> [ESTRATTO DELLA PAGINA]:
San Giovanni a Firenze, patrono della città, significa celebrazioni e cortei storici, fochi finali e chiaramente l’esaltazione cittadina per la finale del Calcio Storico che si consuma sul sabbione di Santa Croce. La sfilata dei figuranti e delle squadre iniziato alle 15:30, lungo le vie centrali del capoluogo toscano prima di arrivare, come un’onda colorata, nel luogo della contesa finale, ieri destinata a Rossi e Azzurri.
Davanti, nel corteo, immediatamente dietro al gonfalone gigliato, il sindaco di Firenze Dario Nardella affiancato dal messere Leonardo Fabbri, originario di Bagno a Ripoli e campione di getto del peso.

Nella giornata di ieri l’inizio della finale, prevista per le 18:00, è slittata di circa 50 minuti a causa di tensioni tra le due finaliste. Poi la gara, dominata dai Rossi di Santa Maria Novella, vincenti per 9 cacce a 2 sugli Azzurri di Santa Croce.
Il gran caldo, il gran tifo, i petardi esplosi che rimbombavano da ogni anfratto cittadino, i cori “Picchia rosso” e “picchia azzurro” riecheggianti per le vie. Firenze per un pomeriggio diventa una città inedita, stracolma di fiorentini come ormai non siamo più abituata a vederla.

Le foto, bellissime, del fotografo FABIO VANZI raccontato meglio di qualsiasi parola l’atmosfera che si vive sul sabbione di Santa Croce per la finale del calcio storico fiorentino. E, di conseguenza, sugli spalti. Lo sfondo della basilica francescana si Santa Croce, poi, rende lo scenario unico e irripetibile, un tuffo in un universo dove sembra non esistere tecnologia, digitalizzazione, progresso. Un tuffo in una Firenze che si può rivivere soltanto pochissimi giorni l’anno.

> [DATI FORNITI]:
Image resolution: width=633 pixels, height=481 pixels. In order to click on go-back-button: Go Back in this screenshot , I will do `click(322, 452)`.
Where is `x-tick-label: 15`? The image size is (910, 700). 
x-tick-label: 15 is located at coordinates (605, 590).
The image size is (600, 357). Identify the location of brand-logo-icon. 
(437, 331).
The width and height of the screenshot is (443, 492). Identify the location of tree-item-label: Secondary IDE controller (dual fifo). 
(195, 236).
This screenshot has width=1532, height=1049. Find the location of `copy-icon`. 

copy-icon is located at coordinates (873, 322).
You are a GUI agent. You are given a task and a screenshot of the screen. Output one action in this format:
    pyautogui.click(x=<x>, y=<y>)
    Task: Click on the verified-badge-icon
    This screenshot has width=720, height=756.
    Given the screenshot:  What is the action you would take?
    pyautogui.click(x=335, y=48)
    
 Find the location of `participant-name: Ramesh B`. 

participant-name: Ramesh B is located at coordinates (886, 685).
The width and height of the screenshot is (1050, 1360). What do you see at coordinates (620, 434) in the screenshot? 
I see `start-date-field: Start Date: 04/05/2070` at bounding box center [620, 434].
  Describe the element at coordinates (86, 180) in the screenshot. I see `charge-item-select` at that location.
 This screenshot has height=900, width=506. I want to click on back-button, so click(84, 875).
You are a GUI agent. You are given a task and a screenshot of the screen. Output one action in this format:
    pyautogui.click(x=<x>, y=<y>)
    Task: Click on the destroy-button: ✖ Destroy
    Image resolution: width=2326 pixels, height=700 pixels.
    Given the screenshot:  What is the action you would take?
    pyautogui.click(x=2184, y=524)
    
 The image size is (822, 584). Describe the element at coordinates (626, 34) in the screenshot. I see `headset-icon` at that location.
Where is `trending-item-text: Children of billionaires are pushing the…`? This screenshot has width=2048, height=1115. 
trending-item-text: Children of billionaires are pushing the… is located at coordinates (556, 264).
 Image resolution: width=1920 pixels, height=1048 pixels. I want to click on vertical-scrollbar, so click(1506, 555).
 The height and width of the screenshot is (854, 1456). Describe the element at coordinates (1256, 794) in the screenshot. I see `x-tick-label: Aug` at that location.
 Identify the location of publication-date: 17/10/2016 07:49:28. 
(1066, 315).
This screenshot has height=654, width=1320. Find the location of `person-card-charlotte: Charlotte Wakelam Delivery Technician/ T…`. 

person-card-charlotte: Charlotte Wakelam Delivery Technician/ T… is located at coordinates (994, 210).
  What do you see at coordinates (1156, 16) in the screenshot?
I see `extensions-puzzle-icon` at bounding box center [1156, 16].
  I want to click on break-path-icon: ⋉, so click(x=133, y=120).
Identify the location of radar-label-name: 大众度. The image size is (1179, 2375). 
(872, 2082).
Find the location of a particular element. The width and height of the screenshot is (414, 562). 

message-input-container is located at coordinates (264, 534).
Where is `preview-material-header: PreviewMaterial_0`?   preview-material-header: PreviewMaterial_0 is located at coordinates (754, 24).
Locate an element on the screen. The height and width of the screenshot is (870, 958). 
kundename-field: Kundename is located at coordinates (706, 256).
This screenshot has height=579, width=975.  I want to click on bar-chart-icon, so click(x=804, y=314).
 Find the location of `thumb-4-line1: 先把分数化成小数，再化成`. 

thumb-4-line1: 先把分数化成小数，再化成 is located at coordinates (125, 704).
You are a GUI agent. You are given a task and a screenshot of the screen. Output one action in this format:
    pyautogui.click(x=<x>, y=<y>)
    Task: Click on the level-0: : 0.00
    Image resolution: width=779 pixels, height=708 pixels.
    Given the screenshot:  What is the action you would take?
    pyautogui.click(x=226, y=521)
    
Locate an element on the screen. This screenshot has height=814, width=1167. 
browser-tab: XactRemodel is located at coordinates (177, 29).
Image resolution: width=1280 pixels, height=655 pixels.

> [CONSEGNA 1]:
Stampa la parte dell'estratto compresa tra "Davanti, nel corteo, immediatamente" e "abituata a vederla.", estremi inclusi.
> [CONSEGNA 2]:
Elenca tutte le persone che l'estratto indica per nome.
> [CONSEGNA 3]:
Riassumi l'estratto in due frasi.
Le righe non hanno alcun legame con l'estratto.

> [SOLUZIONE SCRITTA 1]:
Davanti, nel corteo, immediatamente dietro al gonfalone gigliato, il sindaco di Firenze Dario Nardella affiancato dal messere Leonardo Fabbri, originario di Bagno a Ripoli e campione di getto del peso.

Nella giornata di ieri l’inizio della finale, prevista per le 18:00, è slittata di circa 50 minuti a causa di tensioni tra le due finaliste. Poi la gara, dominata dai Rossi di Santa Maria Novella, vincenti per 9 cacce a 2 sugli Azzurri di Santa Croce.
Il gran caldo, il gran tifo, i petardi esplosi che rimbombavano da ogni anfratto cittadino, i cori “Picchia rosso” e “picchia azzurro” riecheggianti per le vie. Firenze per un pomeriggio diventa una città inedita, stracolma di fiorentini come ormai non siamo più abituata a vederla.

> [SOLUZIONE SCRITTA 2]:
Dario Nardella
Leonardo Fabbri
Fabio Vanzi

> [SOLUZIONE SCRITTA 3]:
Per San Giovanni, patrono di Firenze, il corteo storico ha sfilato per le vie centrali fino a Santa Croce, con in testa il sindaco Dario Nardella e il messere Leonardo Fabbri. La finale del Calcio Storico è iniziata con circa 50 minuti di ritardo per tensioni tra le due finaliste ed è stata vinta dai Rossi di Santa Maria Novella per 9 cacce a 2 sugli Azzurri di Santa Croce.